Collection entries:
------------

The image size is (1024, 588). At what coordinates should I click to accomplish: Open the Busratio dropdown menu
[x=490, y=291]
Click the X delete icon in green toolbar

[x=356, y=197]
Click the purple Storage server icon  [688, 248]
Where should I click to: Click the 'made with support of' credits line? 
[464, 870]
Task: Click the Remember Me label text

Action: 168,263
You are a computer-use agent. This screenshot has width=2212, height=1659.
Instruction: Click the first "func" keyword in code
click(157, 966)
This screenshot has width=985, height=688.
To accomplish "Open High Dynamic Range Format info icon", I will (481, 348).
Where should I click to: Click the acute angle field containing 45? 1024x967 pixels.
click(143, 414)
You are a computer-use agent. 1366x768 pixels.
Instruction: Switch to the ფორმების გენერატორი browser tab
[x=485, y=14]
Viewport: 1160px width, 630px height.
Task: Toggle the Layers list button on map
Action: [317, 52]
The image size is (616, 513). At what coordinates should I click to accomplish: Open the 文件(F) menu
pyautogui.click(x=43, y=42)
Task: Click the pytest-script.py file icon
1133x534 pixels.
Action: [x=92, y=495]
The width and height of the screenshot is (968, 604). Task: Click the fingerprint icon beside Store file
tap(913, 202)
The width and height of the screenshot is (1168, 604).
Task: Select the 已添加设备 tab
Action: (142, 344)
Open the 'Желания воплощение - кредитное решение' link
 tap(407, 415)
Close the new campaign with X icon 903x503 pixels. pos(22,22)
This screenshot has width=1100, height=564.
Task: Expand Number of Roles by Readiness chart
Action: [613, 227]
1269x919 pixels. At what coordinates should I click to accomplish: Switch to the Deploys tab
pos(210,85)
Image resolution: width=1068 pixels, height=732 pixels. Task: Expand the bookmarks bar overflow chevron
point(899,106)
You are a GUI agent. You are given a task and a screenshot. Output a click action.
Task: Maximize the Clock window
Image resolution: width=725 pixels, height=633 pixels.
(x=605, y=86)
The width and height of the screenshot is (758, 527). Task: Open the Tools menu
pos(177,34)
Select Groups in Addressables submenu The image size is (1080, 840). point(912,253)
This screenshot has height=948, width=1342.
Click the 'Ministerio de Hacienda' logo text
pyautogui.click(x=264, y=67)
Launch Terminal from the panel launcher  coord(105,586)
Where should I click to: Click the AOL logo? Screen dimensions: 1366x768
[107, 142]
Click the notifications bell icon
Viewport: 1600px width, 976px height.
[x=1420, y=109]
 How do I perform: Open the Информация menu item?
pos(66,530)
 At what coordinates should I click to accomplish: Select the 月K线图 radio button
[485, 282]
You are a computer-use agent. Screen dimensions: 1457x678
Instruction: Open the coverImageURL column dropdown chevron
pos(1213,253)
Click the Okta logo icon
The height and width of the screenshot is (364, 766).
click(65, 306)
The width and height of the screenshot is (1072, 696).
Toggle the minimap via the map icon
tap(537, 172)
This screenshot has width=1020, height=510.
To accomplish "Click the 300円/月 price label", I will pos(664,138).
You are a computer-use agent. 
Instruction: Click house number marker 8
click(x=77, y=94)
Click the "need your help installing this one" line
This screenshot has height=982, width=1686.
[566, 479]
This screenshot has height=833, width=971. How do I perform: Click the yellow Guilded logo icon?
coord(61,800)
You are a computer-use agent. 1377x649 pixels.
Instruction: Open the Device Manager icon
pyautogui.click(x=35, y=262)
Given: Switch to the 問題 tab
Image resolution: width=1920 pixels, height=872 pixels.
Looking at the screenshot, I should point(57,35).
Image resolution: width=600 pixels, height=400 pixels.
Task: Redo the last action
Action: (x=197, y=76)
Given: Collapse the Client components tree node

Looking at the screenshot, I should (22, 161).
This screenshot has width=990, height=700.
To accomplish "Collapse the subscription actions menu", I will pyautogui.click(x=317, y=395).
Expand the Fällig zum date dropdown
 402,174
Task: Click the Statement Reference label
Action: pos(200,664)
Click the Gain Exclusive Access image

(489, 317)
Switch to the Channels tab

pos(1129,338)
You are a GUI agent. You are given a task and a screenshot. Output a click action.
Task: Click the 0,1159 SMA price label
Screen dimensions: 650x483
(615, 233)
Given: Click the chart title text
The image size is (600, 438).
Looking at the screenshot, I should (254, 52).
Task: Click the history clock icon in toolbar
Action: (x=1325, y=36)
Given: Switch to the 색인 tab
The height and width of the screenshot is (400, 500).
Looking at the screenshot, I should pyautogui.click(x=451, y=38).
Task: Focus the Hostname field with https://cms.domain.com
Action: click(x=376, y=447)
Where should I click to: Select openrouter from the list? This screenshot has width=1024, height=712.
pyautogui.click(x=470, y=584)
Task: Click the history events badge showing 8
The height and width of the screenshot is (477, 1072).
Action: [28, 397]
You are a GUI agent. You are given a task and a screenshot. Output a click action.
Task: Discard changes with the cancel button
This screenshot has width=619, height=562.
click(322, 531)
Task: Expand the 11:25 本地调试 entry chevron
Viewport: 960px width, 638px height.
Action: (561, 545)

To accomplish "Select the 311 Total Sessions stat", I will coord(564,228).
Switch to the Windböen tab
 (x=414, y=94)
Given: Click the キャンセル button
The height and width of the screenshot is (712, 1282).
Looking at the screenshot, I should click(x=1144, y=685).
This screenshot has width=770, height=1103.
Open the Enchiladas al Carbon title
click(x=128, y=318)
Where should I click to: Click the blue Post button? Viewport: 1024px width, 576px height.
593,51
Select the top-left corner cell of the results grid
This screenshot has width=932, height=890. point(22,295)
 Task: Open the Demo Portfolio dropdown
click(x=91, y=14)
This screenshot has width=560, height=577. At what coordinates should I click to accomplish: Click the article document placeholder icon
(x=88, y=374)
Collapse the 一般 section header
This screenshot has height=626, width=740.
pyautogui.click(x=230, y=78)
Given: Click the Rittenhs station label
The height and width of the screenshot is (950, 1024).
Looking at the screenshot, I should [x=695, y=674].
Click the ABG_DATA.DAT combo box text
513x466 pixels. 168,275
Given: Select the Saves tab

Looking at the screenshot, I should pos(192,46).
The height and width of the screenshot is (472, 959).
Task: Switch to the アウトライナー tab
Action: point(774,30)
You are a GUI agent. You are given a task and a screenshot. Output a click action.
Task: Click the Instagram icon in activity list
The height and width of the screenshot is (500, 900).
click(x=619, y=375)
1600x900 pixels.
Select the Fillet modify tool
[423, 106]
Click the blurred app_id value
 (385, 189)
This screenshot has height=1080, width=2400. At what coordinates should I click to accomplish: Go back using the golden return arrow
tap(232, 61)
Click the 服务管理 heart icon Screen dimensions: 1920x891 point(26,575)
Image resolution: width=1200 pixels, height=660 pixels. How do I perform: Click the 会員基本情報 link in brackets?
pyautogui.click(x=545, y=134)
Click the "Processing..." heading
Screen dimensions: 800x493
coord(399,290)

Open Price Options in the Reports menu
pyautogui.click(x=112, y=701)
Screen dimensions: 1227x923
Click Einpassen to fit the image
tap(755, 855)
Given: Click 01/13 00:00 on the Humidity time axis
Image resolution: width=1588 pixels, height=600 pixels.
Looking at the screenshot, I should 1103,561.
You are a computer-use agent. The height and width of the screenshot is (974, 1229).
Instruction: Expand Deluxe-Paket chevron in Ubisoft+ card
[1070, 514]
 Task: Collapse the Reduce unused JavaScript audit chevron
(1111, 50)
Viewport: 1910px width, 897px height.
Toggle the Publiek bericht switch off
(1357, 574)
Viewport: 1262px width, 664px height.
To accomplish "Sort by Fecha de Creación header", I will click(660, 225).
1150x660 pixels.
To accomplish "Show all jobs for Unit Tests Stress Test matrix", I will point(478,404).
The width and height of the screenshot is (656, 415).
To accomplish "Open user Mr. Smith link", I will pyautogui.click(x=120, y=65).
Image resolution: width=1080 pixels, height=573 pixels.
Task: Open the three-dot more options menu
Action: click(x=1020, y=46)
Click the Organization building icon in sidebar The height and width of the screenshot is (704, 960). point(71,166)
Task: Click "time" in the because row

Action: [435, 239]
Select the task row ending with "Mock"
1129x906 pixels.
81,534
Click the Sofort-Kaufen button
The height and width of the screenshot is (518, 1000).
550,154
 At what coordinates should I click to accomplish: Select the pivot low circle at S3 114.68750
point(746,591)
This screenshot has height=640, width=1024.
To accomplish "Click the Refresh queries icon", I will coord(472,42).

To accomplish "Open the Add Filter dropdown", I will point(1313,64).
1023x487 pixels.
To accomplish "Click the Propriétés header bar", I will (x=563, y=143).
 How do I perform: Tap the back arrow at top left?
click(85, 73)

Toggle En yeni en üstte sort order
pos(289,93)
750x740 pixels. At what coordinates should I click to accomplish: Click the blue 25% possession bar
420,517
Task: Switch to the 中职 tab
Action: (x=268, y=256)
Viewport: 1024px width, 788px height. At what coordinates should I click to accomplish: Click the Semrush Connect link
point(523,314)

------------

Work through the data above line by line and give the number of lines in which "header" occurs. Add nothing else.

- _Solution below_
3